_Stated task_: Convert the listing below into a JSON list of strings with one string per line. Leave out blank lines and the pictures.

* START Records provided *

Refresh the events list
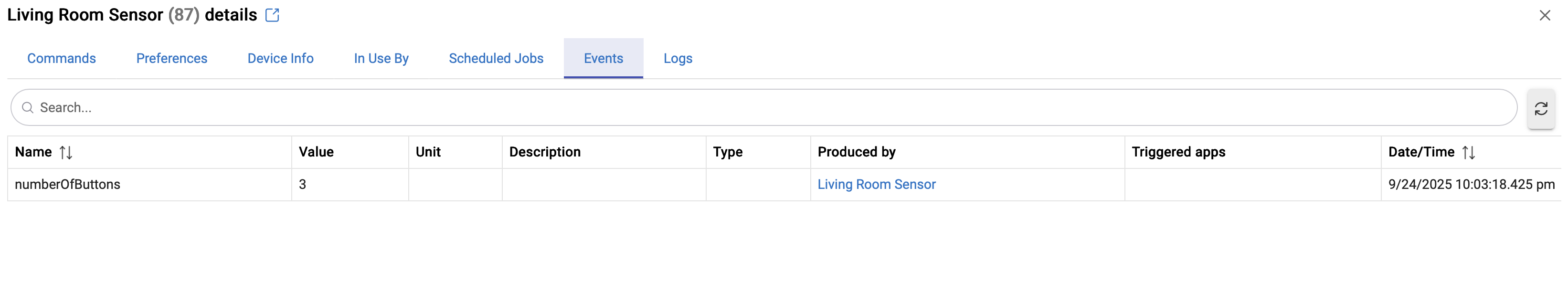This screenshot has width=1568, height=291. (1541, 108)
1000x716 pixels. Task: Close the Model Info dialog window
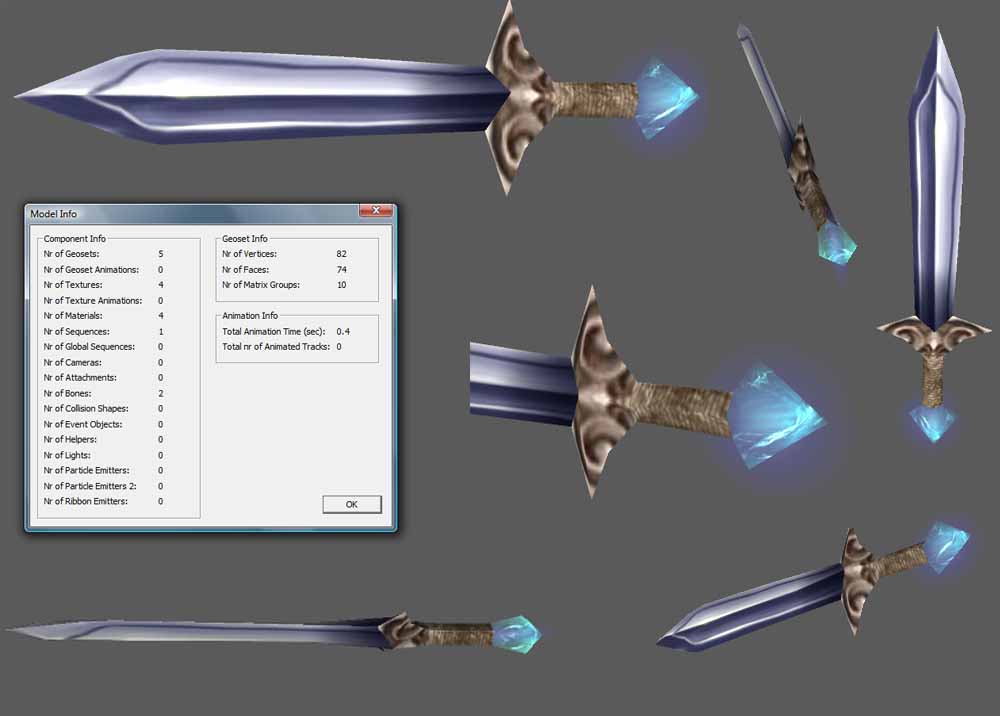tap(376, 210)
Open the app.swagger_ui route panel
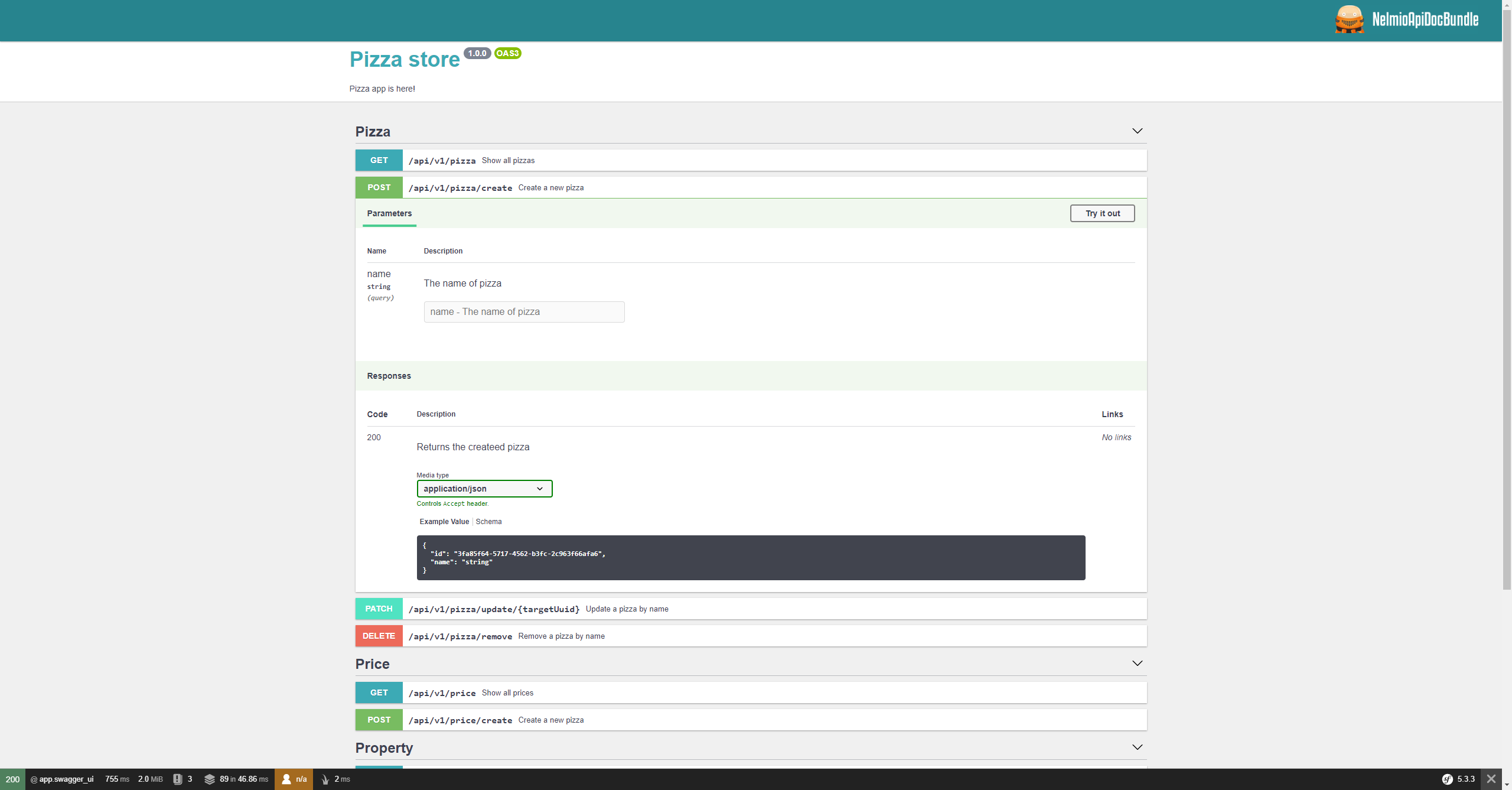1512x790 pixels. (x=62, y=779)
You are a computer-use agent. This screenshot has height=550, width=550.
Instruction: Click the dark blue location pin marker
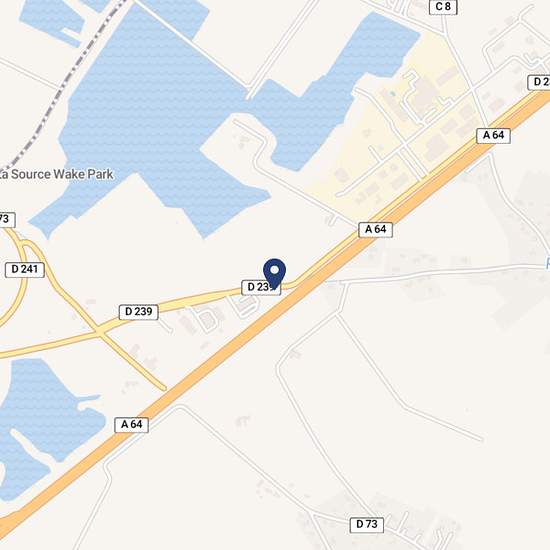point(275,274)
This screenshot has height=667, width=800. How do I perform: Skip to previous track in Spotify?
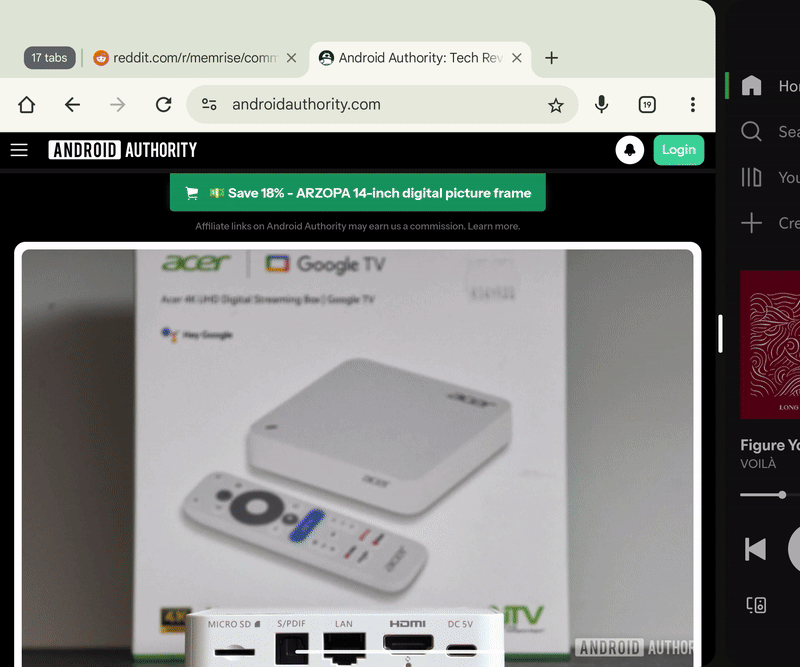pyautogui.click(x=756, y=548)
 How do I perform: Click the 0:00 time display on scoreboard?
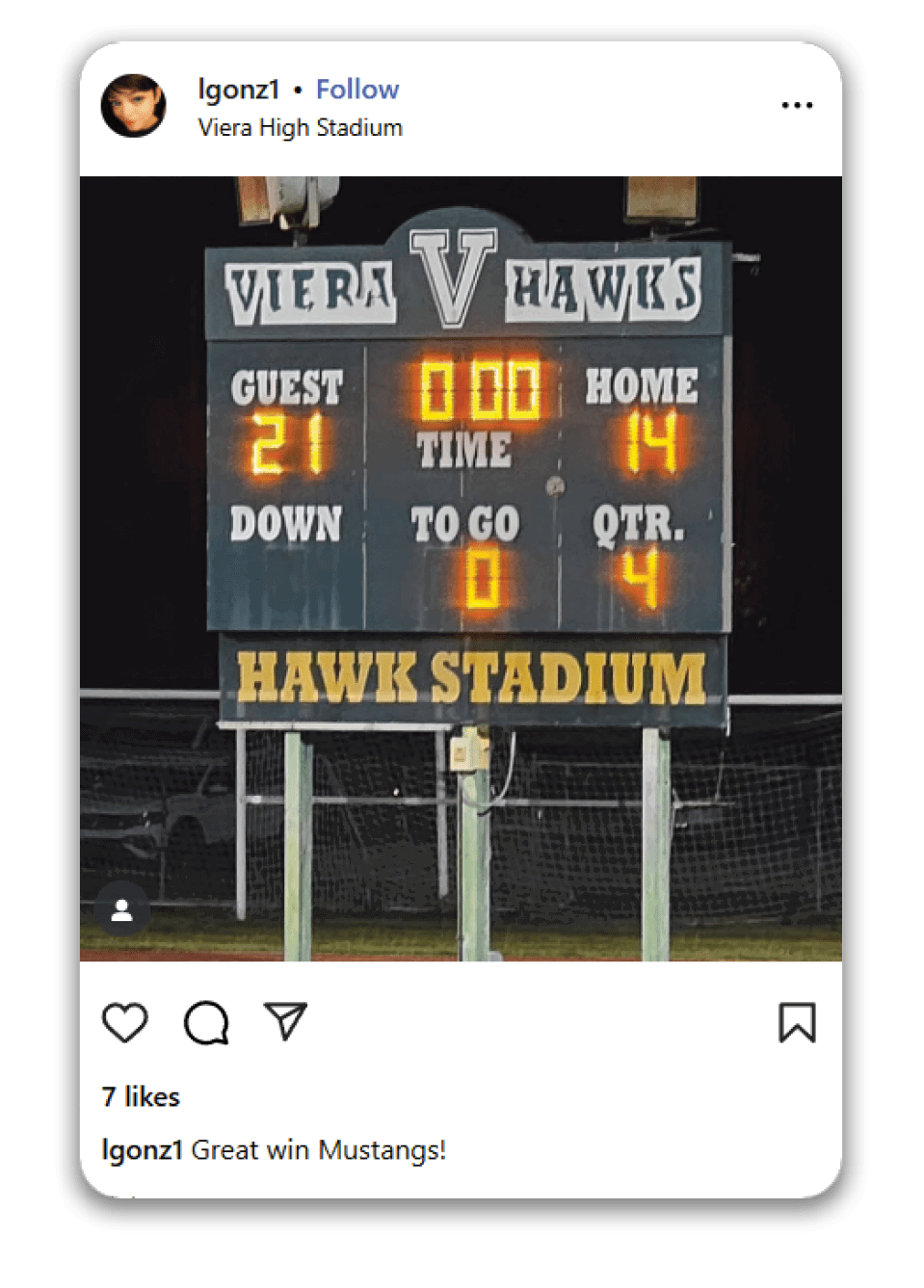[479, 389]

* END Records provided *

_Response to the task_:
[
  "Refresh the events list",
  "This screenshot has width=1568, height=291. (1541, 108)",
  "1000x716 pixels. Task: Close the Model Info dialog window",
  "tap(376, 210)",
  "Open the app.swagger_ui route panel",
  "1512x790 pixels. (x=62, y=779)",
  "You are a computer-use agent. This screenshot has height=550, width=550.",
  "Instruction: Click the dark blue location pin marker",
  "point(275,274)",
  "This screenshot has height=667, width=800. How do I perform: Skip to previous track in Spotify?",
  "pyautogui.click(x=756, y=548)",
  " How do I perform: Click the 0:00 time display on scoreboard?",
  "[479, 389]"
]